Tolerogenic capacity of poly(ethylene glycol) (PEG)--modified ovalbumins in relation to their immunoreactivity towards anti-ovalbumin antibody.

Ovalbumin (OVA) was chemically modified with poly(ethylene glycol) (PEG) derivatives: activated PEG2, 2,4-bis[O-methoxypoly(ethylene glycol)]-6-chloro-s-triazine and activated PM13, copolymer of poly(oxyethylene) allyl methyl diether and maleic anhydride.

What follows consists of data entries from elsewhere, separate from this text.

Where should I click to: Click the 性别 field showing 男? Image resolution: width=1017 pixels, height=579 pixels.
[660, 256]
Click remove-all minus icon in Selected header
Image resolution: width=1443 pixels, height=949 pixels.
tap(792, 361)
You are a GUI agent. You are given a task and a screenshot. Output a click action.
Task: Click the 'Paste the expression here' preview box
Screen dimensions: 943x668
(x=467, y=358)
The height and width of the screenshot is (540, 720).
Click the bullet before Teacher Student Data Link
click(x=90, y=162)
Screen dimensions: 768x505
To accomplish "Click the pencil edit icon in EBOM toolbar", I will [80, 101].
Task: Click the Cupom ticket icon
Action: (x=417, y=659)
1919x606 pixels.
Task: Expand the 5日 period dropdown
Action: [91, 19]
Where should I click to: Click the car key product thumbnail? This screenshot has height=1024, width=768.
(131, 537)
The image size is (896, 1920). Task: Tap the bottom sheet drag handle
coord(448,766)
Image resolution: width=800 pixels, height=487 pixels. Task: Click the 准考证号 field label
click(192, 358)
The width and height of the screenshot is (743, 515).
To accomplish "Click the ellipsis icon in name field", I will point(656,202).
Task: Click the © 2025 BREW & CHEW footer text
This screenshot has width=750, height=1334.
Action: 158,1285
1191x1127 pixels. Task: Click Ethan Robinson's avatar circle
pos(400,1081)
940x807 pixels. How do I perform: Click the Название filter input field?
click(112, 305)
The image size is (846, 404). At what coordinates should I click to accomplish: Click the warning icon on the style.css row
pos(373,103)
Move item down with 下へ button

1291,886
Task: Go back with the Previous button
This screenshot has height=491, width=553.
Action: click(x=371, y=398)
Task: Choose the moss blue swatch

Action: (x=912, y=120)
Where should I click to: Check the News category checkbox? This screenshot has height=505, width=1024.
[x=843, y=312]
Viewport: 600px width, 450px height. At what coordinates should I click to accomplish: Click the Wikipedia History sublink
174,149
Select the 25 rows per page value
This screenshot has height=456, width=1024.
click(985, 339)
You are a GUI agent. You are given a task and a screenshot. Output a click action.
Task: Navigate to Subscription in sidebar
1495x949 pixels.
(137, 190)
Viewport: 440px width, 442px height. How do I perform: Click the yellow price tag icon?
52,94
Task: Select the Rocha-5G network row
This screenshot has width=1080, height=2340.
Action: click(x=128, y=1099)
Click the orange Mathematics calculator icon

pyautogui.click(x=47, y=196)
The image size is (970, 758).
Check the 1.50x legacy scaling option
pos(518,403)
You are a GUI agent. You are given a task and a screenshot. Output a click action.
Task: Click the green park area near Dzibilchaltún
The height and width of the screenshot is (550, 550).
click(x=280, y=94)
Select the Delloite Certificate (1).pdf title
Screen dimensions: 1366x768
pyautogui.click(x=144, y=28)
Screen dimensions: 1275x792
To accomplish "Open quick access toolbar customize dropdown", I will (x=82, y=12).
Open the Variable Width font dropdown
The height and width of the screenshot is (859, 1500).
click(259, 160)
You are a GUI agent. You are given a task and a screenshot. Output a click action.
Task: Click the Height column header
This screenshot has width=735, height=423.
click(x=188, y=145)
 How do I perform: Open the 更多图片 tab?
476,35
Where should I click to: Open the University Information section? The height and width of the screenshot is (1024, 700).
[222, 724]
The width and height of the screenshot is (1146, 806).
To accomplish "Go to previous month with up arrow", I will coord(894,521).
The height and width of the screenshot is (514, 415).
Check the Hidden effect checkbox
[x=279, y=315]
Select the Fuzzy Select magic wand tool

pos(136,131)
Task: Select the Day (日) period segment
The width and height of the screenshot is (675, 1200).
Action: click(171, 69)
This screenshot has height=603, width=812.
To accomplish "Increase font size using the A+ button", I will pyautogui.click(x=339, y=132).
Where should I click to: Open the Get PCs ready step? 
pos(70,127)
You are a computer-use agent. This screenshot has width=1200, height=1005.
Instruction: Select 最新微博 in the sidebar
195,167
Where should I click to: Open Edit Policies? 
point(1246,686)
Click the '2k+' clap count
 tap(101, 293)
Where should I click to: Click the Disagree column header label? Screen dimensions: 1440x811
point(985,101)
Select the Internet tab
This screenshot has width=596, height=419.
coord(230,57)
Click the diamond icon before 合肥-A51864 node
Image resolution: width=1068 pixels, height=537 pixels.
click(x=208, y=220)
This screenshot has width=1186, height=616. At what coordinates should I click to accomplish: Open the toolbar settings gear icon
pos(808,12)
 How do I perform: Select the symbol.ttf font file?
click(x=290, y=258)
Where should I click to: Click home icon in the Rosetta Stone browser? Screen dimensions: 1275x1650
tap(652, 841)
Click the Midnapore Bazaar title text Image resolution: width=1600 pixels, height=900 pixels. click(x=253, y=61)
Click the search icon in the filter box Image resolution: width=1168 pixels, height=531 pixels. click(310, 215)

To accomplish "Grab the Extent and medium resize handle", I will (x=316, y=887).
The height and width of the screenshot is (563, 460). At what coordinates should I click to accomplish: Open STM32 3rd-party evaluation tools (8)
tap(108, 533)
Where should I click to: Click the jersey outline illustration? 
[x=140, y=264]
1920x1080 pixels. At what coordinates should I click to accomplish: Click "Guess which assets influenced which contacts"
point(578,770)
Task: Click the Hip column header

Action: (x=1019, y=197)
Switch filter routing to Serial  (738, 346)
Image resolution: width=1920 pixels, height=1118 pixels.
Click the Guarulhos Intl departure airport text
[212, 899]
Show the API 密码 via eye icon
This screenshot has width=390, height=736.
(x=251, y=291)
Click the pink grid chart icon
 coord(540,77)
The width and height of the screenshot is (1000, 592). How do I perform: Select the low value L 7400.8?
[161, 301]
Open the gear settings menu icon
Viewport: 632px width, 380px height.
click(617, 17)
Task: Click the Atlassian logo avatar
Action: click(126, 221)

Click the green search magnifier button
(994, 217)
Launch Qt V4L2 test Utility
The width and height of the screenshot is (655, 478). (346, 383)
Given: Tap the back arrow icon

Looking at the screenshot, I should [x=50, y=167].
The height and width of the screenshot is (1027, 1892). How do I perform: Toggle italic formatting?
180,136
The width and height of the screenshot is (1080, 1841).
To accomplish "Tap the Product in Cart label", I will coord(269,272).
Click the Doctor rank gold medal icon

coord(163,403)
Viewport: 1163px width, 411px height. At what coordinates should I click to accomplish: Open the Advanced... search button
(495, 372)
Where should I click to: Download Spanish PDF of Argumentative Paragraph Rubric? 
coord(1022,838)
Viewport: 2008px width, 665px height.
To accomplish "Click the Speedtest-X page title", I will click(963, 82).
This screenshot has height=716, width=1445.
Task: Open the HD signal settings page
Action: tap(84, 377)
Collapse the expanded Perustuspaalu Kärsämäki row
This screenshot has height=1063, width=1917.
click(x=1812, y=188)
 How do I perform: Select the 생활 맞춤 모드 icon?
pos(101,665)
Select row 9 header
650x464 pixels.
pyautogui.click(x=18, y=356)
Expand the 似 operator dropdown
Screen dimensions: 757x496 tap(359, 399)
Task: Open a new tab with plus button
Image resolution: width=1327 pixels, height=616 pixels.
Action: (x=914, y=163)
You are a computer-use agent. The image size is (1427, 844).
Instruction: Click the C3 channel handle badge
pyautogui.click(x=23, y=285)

Pretreatment of BALB/c mice with PEG2- or PM13-OVA suppressed the production of both IgG- and IgE-class anti-OVA antibodies induced by subsequent immunizations with unmodified OVA. PEG2-OVA had higher potency to suppress OVA-specific immune response than PM13-OVA. Although extensive modification (62%) of amino groups in the OVA molecule with activated PEG2 was required to diminish most of its immunoreactivity towards anti-OVA antibodies, only a low degree of modification (27%) was sufficient to induce tolerogenicity to OVA. Thus, the loss of immunoreactivity of PEG2-OVA was not prerequisite for its tolerogenic capacity. Moreover, the use of completely denatured PEG2-OVA immunogen lead to the loss of its ability to induce immune tolerance to native OVA. These observations are discussed in relation to the regulatory mechanism of immune response.